Diácono Francisco Assis de Barros

Padre, o senhor gostou da Missa do Galo celebrada pelo Papa?

Pois é, padre, se o senhor gostou, então por que em Roma tem incenso e em sua paróquia não? Se o senhor gostou, então por que em Roma há canto gregoriano e polifonia sacra e em sua paróquia só música religiosa popular, muitas vezes de péssimo gosto estético e letras pobres e fracas? Se o senhor gostou, então por que em Roma a Missa foi em latim e em sua paróquia nem mesmo um “Dominus vobiscum” se ouve? Se o senhor gostou, então por que em Roma o Papa distribuiu a Sagrada Comunhão exclusivamente na boca e com os fiéis de joelhos e em sua paróquia não só essa postura não é incentivada, como, muitas vezes, vista com maus olhos? Se o senhor gostou, então porque na Missa celebrada pelo Santo Padre, ele foi ajudado por diáconos e acólitos, e em sua paróquia o senhor insiste em colocar “ministros extraordinários da Comunhão” para fazer um papel que não lhes compete? Se o senhor gostou, então por que na Basílica de São Pedro o silêncio, a sacralidade, a solenidade e a sobriedade reinaram, e em sua paróquia o que se viu foi palmas ritmadas acompanhando as músicas, teatrinhos no lugar da homilia, cantos com melodias nada sacras? Se o senhor gostou, então por que o Papa fez um sermão espiritualmente profundo e ricamente teológico e em sua paróquia a homilia foi melosa, romântica e sem conteúdo? Se o senhor gostou, então por que o Romano Pontífice usou alva, cíngulo, amito, estola, dalmática e casula, e em sua paróquia o senhor usa apenas uma túnica protestantizada com uma estola por cima?

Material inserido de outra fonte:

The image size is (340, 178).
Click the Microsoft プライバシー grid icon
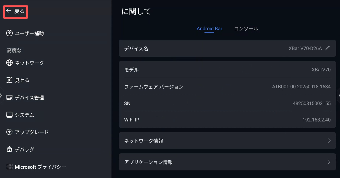9,167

A Missa celebrada pelo Papa é o modelo de todas as Missas. É nela que devem os sacerdotes se espelhar. Não se pode ter medo de latim, de canto gregoriano, de polifonia sacra, de silêncio, de paramentos belíssimos, de Comunhão de joelhos. Evitar isso, que se vê abundantemente na Missa do Papa, é ter medo não do latim, do canto gregoriano etc, mas do catolicismo; é substituir a liturgia católica por qualquer coisa que é um seu arremedo.

Senhor padre, o povo não tem receio da tradição litúrgica, nem do latim, nem da piedade, nem da sacralidade ou do silêncio. Talvez alguns não saibam apreciar tudo isso, mas é questão de educá-los. Vamos abolir as letras apenas porque existem analfabetos? Ou vamos ensinar-lhes o significado?

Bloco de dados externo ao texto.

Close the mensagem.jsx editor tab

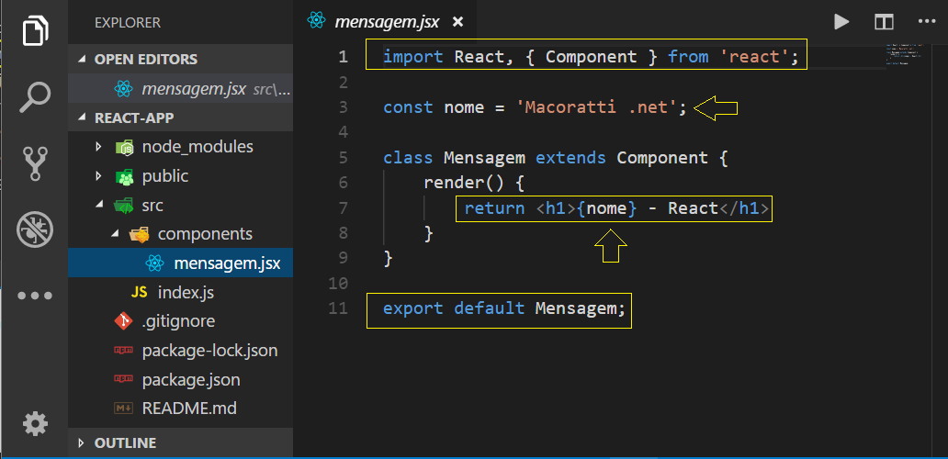coord(457,22)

sexta-feira, 25 de dezembro de 2009

Missa do Galo na Basílica de São Pedro

Postado por Kairo Neves

Na noite desta quinta-feira, O Santo Padre celebrou na basílica de São Pedro a Missa do Galo, missa da noite de Natal. Diferentemente dos anos anteriores, a celebração iniciou-se às vinte e duas horas. Mons. Guido Marini, em recente entrevista, afirma que tal mudança não ocorreu em função de nenhuma piora da saúde do papa, mas sim para que o pontífice possa descansar um pouco mais entre as celebrações. A seguir mostramos as fotos da celebração, na qual Bento XVI mais uma vez demonstra que mesmo a forma ordinária do rito romano pode e deve ser celebrado com zelo, piedade e solenidade.

Na procissão de entrada, sete velas acompanham a cruz, algo próprio da missa estacional.

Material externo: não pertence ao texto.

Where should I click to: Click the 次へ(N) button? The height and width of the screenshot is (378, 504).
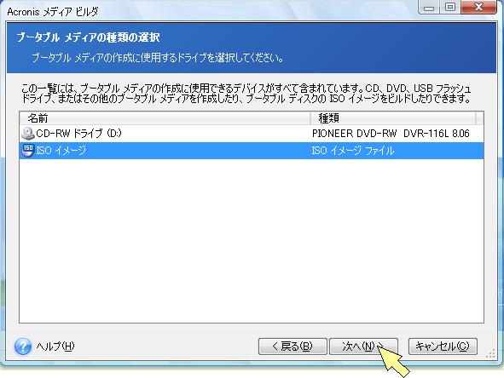(364, 347)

Também sobre o altar estão 7 velas.

Durante o “Gloria in excelsis Deo”, tocaram os sinos da Basílica de São Pedro.

As leituras foram feitas em inglês e espanhol e o salmo responsorial cantado em italiano.

O evangelho foi cantado em latim.

Durante o Credo, às palavras “Et incarnatus est…” todos se ajoelham como é próprio da liturgia do natal.

O cânon e diversas outras partes da missa foram ditas em latim.

Os diáconos, bem como todos os fiéis mantiveram-se de joelhos durante a consagração, conforme as rubricas do rito romano.

O papa distribuiu a comunhão aos fiéis diretamente na boca e de joelhos, mostrando que essa é a forma tradicional e ordinária, que demonstra respeito e adoração.